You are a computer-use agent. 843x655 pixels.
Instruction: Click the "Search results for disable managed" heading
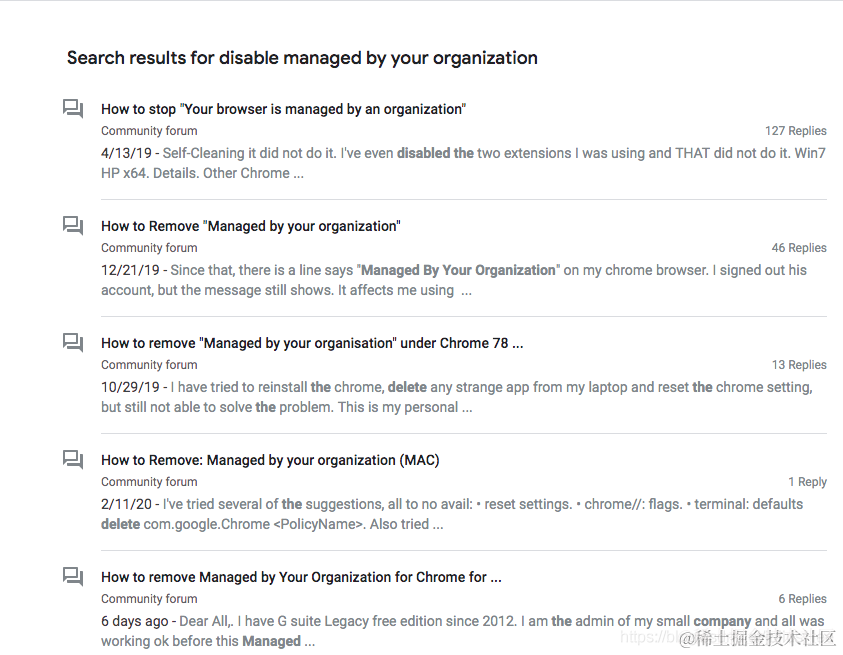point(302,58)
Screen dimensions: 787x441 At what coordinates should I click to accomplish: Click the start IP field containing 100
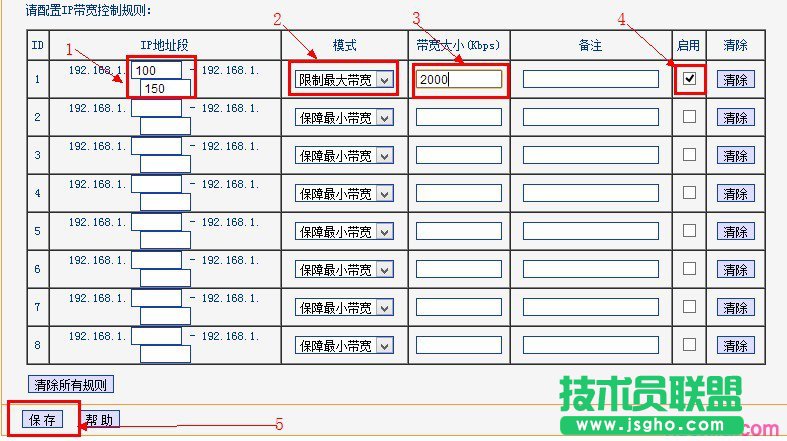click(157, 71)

Directions for this task:
Pictures excluded, output exactly the line that contains "Instruction: Click the" and every line after it to the end of the data above.

Task result:
Instruction: Click the "Search results for disable managed" heading
point(302,58)
Screen dimensions: 787x441 At what coordinates should I click to accomplish: Click the start IP field containing 100
click(157, 71)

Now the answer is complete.